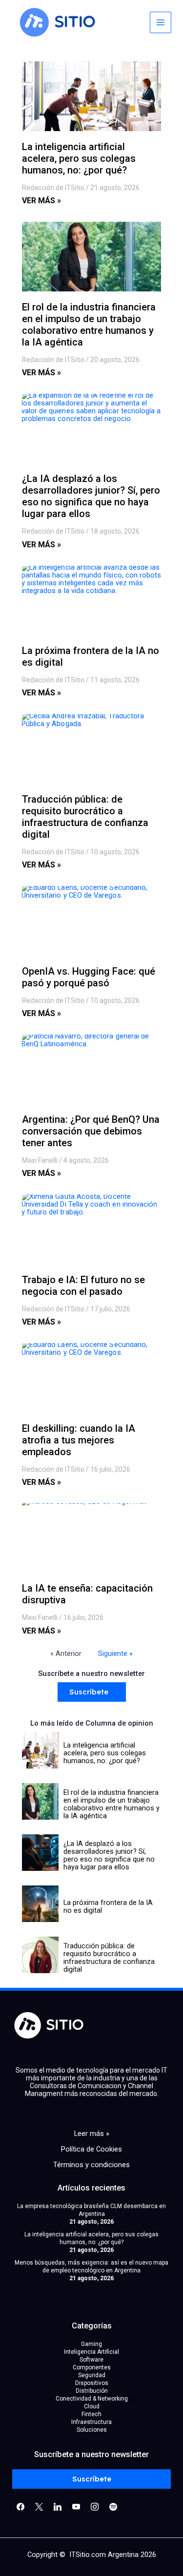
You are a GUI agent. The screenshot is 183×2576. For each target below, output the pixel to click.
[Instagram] (57, 2506)
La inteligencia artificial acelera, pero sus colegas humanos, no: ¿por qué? (79, 158)
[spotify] (113, 2506)
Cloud (92, 2406)
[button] (92, 1692)
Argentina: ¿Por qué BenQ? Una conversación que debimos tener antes (91, 1131)
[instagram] (94, 2506)
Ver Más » (41, 200)
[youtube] (76, 2506)
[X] (39, 2506)
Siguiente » (115, 1653)
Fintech (91, 2414)
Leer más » (91, 2133)
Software (91, 2359)
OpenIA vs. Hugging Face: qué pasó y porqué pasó (88, 977)
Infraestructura (91, 2422)
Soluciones (92, 2429)
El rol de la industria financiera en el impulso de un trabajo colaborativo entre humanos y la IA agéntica (89, 324)
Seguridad (91, 2375)
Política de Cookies (91, 2149)
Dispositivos (91, 2383)
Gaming (91, 2344)
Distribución (92, 2390)
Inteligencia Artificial (91, 2351)
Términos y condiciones (91, 2164)
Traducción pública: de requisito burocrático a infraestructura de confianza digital (85, 816)
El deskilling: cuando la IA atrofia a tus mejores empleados (78, 1440)
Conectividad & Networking (92, 2398)
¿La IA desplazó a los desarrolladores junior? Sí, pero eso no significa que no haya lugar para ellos (91, 496)
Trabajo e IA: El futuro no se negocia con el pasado (83, 1285)
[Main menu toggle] (160, 22)
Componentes (92, 2367)
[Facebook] (20, 2506)
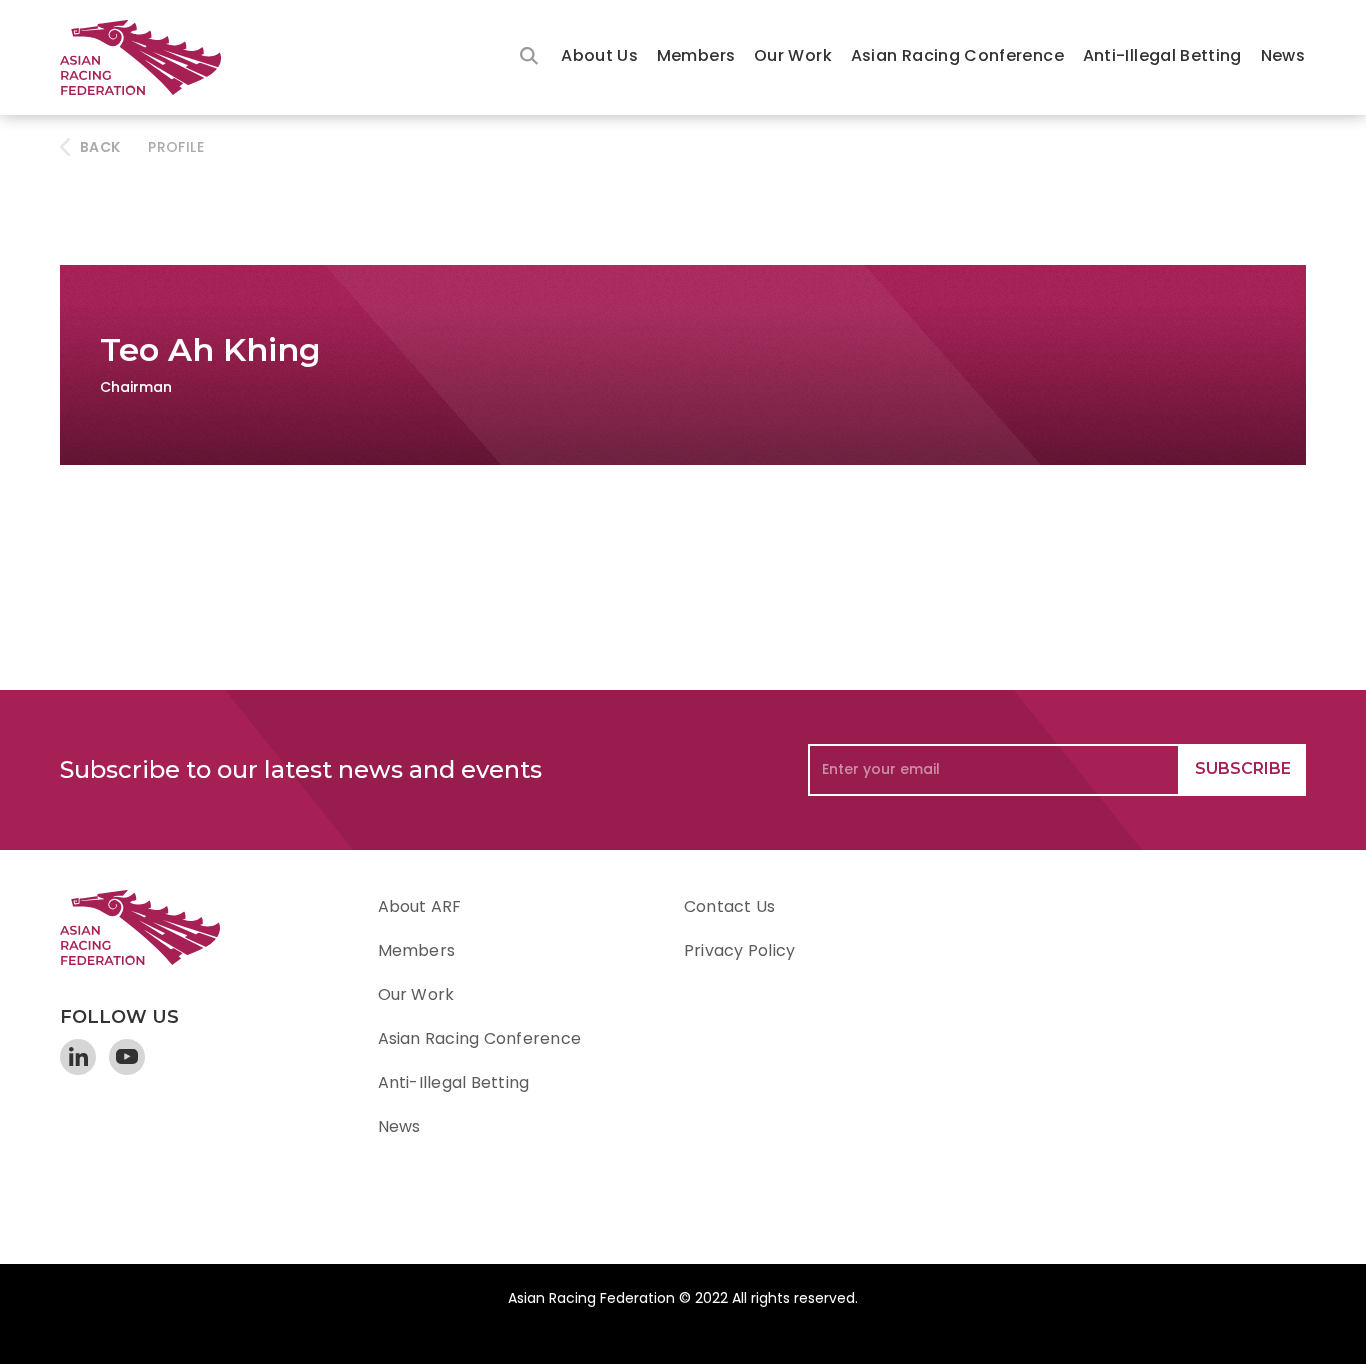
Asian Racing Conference (957, 55)
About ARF (420, 906)
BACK (100, 147)
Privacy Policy (739, 950)
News (1283, 55)
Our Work (793, 55)
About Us (599, 55)
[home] (150, 57)
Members (696, 55)
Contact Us (729, 906)
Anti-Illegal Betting (1162, 55)
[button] (599, 57)
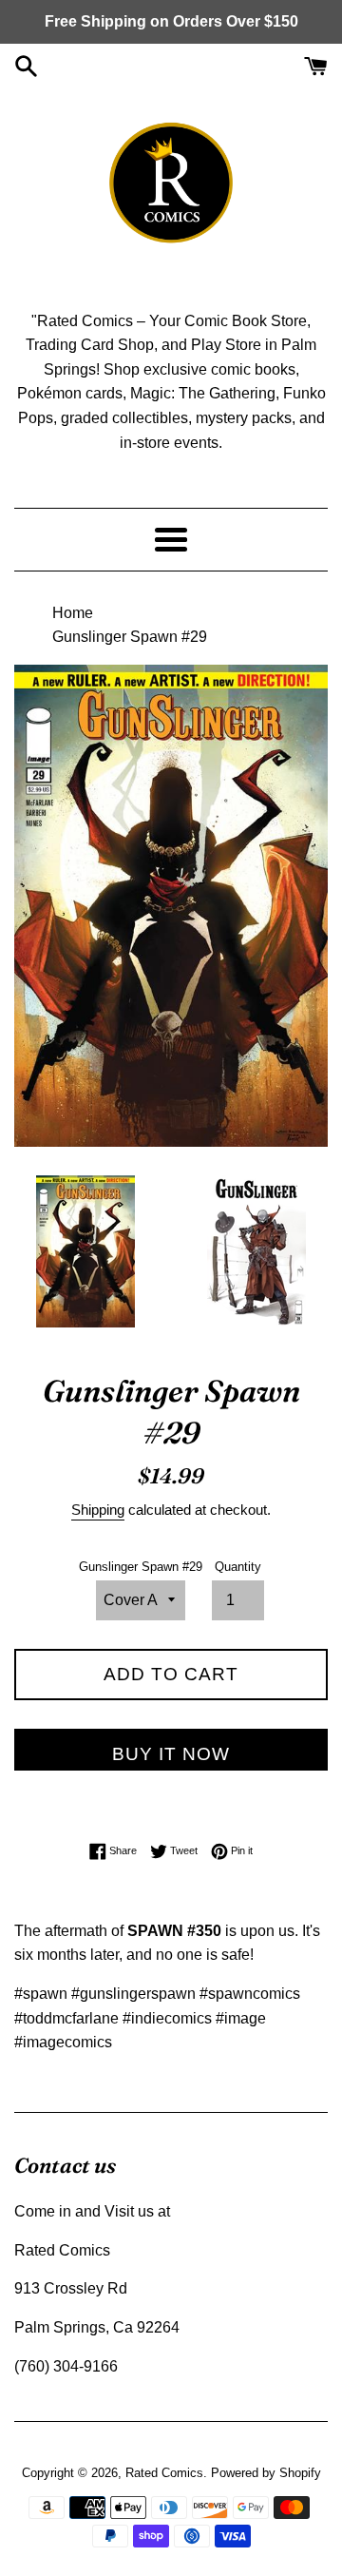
━━━━
Assignment. Taking the entries above, restate exactly those lines that fall between the line with "OpenIA vs. Hugging" and the line with "Conectividad & Networking (92, 2398)", keeping both of those lines too.

Answer to the problem.
OpenIA vs. Hugging Face: qué pasó y porqué pasó (88, 977)
Infraestructura (91, 2422)
Soluciones (92, 2429)
El rol de la industria financiera en el impulso de un trabajo colaborativo entre humanos y la IA agéntica (89, 324)
Seguridad (91, 2375)
Política de Cookies (91, 2149)
Dispositivos (91, 2383)
Gaming (91, 2344)
Distribución (92, 2390)
Inteligencia Artificial (91, 2351)
Términos y condiciones (91, 2164)
Traducción pública: de requisito burocrático a infraestructura de confianza digital (85, 816)
El deskilling: cuando la IA atrofia a tus mejores empleados (78, 1440)
Conectividad & Networking (92, 2398)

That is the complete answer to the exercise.